Example 1: Visualizing VSVG-GFP Transport to the PM

In this example TIRFM was used to visualize the fusion of VSVG-GFP exocytic vesicles with the PM (Fig 4). For the expression of exogenous vesicular stomatis viral G protein fused to green fluorescent protein (VSVG-GFP) plasmid DNA was transported into neurons by electroporation prior to plating using a Nucleofector II device (Amaxa Inc. Gaithersburg, MD) and the manufacturer’s rat neuron kit (VPG-1003). VSVG-GFP trafficking was imaged in cultures at 7 days in vitro. The images were captured at 11.32 frames per second with 2×2 binning. Using a 60X 1.45 NA objective, illumination wavelength of 488 nm, and a 70° angle of incidence, the empirically determined evanescent field penetration depth was 191 nm.
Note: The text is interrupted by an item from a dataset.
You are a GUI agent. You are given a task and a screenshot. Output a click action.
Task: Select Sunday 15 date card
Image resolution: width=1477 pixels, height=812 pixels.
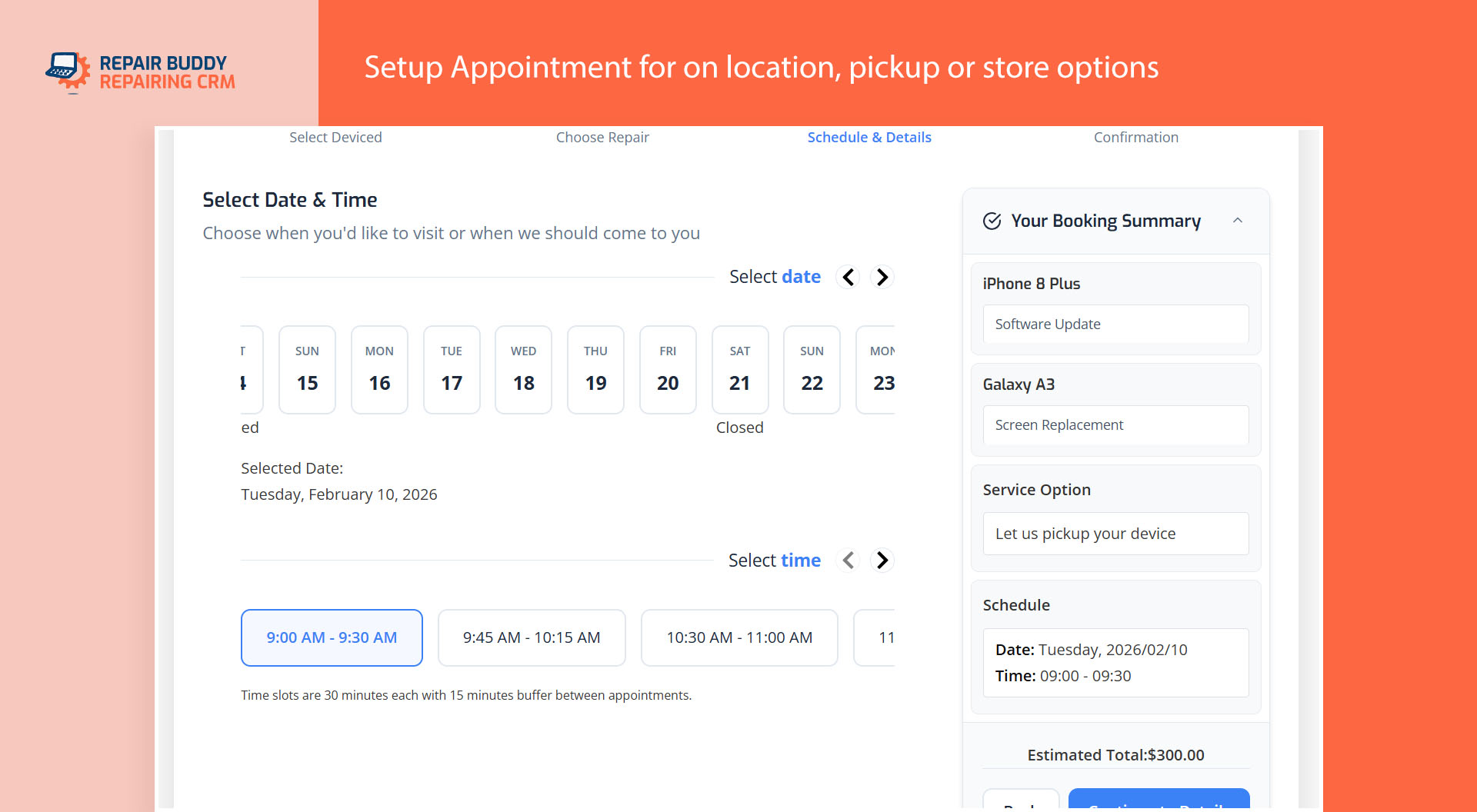307,370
When visualizing an exocytosis event (the arrival of a VSVG-GFP vesicle at the PM), the vesicle first becomes brighter as it enters the evanescent field. As the vesicle fuses with the PM the signal rapidly diffuses as VSVG-GFP enters the PM (Fig 4).

Figure 4.

Figure 4

Open in a new tab

Visualizing the arrival of VSVG-GFP to the PM. VSVG-GFP plasmid DNA was transported into neurons by electroporation prior to plating. At 7 days in vitro the trafficking of VSVG-GFP vesicles to the PM was imaged by TIRFM using a 60X 1.45 NA objective at 11.32 frames per second. The panels labeled 1-10 are sequential frames. As a VSVG-GFP vesicle nears the PM it becomes brighter. Upon fusing with the PM the signal rapidly diffuses. Bar = 2 μm.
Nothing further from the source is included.